Bruder vor Luder

Bruder vor Luder





Nichts für Erwachsene

Eins vornweg: Wenn sich ein junger Mann in einem Film Viagra und ein Abführmittel besorgt, um sie einem anderen jungen Mann heimlich unterzujubeln, dann weiß man wo das hinführt. Hinterher jammern nützt nichts. Oder, um es in aller Deutlichkeit zu sagen: "Bruder vor Luder" ist ein Film, der nur einen Lebenszweck hat - die Generation YouTube mit genau den Pointen zu versorgen, die sie sich wünscht. Zwei, die genau wissen, was ankommt, sind Heiko und Roman Lochmann: Die Zwillingsbrüder sind als Die Lochis Stars der YouTube-Szene und betreiben einen ungemein erfolgreichen Kanal auf der Google-Plattform. Dass sie das Geld für eine Kinoproduktion bekommen haben, mag man als Verrat an der Filmkunst betrachten. Dahinter steckt aber vor allem cleveres Kalkül: Man muss die Zuschauer dort abholen, wo sie sich in ihrer Freizeit rumtreiben.

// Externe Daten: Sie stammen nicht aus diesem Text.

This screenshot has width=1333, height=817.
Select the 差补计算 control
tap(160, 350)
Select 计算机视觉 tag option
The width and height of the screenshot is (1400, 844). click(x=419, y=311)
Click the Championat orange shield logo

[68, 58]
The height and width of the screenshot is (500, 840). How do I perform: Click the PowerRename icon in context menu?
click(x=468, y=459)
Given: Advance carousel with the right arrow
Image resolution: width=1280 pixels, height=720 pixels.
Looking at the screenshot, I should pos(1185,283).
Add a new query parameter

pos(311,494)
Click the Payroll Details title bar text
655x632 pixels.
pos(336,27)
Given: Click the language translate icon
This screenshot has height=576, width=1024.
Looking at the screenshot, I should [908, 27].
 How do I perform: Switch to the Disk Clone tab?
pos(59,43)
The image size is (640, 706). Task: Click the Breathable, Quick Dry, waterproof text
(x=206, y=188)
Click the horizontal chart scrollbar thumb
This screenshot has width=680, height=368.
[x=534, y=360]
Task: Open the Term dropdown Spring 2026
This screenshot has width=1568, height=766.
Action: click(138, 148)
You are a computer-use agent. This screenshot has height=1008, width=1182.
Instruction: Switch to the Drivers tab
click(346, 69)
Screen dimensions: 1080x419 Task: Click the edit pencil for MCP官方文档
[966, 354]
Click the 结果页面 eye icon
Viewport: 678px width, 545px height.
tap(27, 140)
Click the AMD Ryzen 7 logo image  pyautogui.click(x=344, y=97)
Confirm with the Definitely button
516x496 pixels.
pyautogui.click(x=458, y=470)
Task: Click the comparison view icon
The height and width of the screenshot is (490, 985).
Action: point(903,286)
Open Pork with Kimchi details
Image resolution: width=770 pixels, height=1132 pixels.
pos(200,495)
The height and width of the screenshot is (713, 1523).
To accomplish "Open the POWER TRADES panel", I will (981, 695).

Für die Generation Zwölfplus ist das Internet die wichtigste Unterhaltungsplattform, dort himmeln sie ihre Stars an. Die machen millionenfach geklickte YouTube-Clips, in denen sie Kosmetikprodukte vorstellen, Songparodien zum Besten geben, einfach nur auf der Couch abhängen und von ihrem geilen Tag erzählen oder sinnfreie Spaßvideos veröffentlichen. Für die Produktionsfirmen Constantin und Rat Pack ist "Bruder vor Luder" schlicht und einfach Business: Wenn nur zehn Prozent der Leute ins Kino gehen, die den YouTube-Kanal von Die Lochis abonniert haben, sind das knapp 200.000 Besucher. "Kartoffelsalat - Nicht fragen!", halboffiziell zum schlechtesten Film aller Zeiten gekürt, sahen übrigens 370.000 Zuschauer - und Freshtorge hatte weit weniger Abonnenten.

"Bruder vor Luder" ist ein Film für die Generation YouTube und will auch gar nicht mehr sein. Die Zielgruppe bekommt, was sie erwartet. Das sind zunächst einmal die Lochmann-Zwillinge: Heiko und Roman sind gerade einmal süße 16 und spielen sich selbst: Die Lochis sind erfolgreiche YouTube-Stars und planen ihr erstes großes Konzert. In der heißen Phase der Vorbereitung lässt sich Heiko von Jessy (Mila Tscharntke) den Kopf verdrehen, einer unausstehlichen Blondine, die ihre kleine Schwester Bella (Tara Fischer) tyrannisiert. Mit Heiko bandelt sie nur an, um selbst berühmt zu werden.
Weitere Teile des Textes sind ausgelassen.